Southern Hills Plantation is a Pete Dye course and opened in 2006. It has been named to two of “Golfweek’s Best” lists. This national publication ranked the course among the top 50 Best New Courses and the top 100 Best Residential Courses. Southern Hills plays a whopping 7553 yards from the championship tees and carries a course rating of 77.2 with a slope of 138. The facility offers a full driving range, short game area complete with a practice bunker and a large practice putting green. There is also a 6-hole short course to help tune up your game.
Located just over a half-hour north of Tampa on the new Suncoast Expressway, Southern Hills is more than a name. It is one of only a handful of Florida courses that offer elevation changes of over 200 feet. The course is carved out of native oak and magnolias trees and plays around scenic conservation areas, ravines and lakes while other natural buffers help maintain the feeling of solitude for both golfers and residents alike.
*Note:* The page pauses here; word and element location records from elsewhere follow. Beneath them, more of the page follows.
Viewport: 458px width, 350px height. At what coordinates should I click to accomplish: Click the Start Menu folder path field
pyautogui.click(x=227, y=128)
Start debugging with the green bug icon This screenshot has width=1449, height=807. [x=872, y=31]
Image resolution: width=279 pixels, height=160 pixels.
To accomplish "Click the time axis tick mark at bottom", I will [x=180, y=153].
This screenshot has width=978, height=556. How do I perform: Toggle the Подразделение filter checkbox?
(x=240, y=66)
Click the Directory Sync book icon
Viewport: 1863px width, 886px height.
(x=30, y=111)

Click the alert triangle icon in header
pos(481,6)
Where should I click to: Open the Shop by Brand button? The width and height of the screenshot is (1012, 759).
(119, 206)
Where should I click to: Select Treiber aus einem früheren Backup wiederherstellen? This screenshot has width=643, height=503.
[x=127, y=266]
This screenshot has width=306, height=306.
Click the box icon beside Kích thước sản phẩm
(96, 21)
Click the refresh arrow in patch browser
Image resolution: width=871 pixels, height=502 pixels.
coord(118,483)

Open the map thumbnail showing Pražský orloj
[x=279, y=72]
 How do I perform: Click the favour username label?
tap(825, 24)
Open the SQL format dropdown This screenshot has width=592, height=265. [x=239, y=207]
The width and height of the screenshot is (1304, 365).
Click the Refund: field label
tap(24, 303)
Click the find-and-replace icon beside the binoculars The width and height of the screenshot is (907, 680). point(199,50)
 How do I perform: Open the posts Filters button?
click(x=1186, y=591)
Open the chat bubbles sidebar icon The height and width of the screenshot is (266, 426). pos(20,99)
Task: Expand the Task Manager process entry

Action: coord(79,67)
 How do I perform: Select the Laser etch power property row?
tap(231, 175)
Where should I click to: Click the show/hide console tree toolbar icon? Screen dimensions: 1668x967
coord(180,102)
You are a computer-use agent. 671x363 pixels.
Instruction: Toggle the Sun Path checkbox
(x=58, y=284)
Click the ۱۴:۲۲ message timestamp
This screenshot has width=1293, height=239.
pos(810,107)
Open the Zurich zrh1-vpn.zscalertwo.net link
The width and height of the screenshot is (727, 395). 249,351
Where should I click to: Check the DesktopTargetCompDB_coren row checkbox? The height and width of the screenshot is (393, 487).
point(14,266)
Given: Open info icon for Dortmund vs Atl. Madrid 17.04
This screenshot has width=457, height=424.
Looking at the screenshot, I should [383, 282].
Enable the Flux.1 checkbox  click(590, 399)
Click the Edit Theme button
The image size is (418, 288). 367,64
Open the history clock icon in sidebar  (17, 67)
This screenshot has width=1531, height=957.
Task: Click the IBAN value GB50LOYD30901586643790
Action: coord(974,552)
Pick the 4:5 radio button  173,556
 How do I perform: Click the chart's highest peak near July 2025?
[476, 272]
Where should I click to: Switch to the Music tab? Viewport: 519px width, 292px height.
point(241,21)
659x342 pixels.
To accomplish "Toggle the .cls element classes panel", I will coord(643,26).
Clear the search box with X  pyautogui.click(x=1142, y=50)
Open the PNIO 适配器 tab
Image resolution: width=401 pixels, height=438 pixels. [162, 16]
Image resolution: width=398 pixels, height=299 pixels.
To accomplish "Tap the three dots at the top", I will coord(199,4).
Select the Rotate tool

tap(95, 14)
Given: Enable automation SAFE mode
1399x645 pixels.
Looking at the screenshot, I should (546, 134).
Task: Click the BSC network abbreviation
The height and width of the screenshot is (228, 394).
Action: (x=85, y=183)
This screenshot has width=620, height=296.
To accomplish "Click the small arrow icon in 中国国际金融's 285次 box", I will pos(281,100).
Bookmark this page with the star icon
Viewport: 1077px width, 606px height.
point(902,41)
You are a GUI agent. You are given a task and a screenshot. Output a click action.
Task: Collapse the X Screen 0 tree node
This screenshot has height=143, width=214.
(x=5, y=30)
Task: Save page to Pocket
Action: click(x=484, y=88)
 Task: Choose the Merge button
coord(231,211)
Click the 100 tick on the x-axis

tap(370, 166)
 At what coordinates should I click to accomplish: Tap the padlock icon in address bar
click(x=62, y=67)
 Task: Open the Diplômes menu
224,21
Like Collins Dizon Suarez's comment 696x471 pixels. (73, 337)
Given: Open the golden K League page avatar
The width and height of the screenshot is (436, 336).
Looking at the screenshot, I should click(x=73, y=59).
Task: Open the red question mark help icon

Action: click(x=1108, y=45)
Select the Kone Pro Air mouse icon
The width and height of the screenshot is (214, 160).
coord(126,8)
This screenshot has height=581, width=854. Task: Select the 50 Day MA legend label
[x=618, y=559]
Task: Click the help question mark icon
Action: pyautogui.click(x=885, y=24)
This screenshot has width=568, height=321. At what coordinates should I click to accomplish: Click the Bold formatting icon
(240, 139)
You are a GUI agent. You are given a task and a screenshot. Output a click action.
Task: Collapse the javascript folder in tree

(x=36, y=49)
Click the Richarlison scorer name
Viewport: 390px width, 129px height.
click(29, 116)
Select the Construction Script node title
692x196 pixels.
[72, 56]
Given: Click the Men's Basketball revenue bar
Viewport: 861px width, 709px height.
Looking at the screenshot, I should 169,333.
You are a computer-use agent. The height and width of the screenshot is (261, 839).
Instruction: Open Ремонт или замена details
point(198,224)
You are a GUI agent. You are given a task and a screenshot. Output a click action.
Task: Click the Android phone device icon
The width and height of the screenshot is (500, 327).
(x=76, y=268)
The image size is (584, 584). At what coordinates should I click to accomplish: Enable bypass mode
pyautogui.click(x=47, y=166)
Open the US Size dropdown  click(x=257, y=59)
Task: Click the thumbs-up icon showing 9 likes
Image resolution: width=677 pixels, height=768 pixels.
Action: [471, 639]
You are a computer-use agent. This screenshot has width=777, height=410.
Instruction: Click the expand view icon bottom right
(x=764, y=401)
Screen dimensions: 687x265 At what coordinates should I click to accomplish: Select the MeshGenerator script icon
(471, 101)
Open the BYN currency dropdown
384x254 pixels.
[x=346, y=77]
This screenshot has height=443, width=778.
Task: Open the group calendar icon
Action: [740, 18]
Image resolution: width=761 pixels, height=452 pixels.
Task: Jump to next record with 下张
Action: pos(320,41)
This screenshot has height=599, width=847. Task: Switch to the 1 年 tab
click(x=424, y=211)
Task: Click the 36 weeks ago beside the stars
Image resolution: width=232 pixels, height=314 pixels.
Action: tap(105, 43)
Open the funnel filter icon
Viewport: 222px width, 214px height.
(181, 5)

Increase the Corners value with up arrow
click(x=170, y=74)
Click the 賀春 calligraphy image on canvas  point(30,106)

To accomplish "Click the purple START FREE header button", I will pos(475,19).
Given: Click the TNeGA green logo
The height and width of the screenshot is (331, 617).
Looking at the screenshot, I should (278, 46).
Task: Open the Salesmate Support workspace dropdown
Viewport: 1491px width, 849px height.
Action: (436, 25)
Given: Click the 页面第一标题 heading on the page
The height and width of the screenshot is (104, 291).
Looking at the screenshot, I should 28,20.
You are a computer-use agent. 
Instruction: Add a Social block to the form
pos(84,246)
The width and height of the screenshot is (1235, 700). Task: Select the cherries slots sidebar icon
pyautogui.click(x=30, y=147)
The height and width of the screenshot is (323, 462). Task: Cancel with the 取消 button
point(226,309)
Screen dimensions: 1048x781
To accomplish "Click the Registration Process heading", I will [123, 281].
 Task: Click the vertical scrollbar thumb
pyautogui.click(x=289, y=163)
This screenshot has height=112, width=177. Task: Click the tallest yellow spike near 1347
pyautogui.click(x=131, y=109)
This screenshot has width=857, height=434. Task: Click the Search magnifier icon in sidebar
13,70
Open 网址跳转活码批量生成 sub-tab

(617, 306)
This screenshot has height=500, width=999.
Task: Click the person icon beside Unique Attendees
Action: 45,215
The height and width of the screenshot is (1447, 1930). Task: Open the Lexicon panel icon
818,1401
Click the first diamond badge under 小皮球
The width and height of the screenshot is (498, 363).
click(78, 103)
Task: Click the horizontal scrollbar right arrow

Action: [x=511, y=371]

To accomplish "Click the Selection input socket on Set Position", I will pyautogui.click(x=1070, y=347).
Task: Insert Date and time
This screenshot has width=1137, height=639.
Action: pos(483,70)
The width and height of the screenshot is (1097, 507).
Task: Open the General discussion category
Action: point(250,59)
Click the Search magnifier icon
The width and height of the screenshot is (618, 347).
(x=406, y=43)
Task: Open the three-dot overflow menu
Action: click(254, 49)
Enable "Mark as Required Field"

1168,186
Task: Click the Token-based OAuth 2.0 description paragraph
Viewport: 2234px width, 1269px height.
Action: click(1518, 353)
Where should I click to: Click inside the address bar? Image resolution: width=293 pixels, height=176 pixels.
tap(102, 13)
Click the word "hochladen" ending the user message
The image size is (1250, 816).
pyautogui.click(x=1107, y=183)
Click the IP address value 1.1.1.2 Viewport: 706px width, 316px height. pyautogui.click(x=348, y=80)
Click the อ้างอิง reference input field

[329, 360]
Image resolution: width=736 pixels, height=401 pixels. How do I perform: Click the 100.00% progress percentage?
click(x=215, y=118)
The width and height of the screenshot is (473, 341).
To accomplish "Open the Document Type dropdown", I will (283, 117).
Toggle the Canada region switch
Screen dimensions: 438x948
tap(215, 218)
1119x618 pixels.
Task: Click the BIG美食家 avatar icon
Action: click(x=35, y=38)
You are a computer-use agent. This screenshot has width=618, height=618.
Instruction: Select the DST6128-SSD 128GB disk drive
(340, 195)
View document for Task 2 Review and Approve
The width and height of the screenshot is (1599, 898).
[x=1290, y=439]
The Spa and Fitness Center, a 7,850 square-foot facility featuring state-of-the-art exercise equipment as well as private steam and massage rooms is well staffed, and the spectacular antebellum-style Golf Clubhouse with full locker rooms, golf shop and four separate dining areas is just being completed. Southern Hills offers a stay and play package whereby they will put you up for the night in one of the model homes, give you a special rate on golf or a spa treatment, access to all course amenities including the Spa and Fitness Center, tennis courts and resort pool. You also receive dining and shopping privileges to the Golf Club and pro shop.
If it weren’t for the palm trees, palmettos and other vegetation associated with Florida, you may think you are in Scotland or Ireland when you play Southern Hills Plantation although the warm, humid weather is a dead giveaway! I use this comparison because I have never seen a course in the US with so many deep, evil pot bunkers. Pete Dye must have been in a bad mood when he designed this beautiful golf course; these devilish bunkers couldn’t be better placed for tee shots. Just about every tee shot you hit is subject to finding a bunker that will not let you advance the ball forward; most likely you will have to hit it sideways, thus making par on that particular hole relatively more difficult. Hats off to Mr. Dye!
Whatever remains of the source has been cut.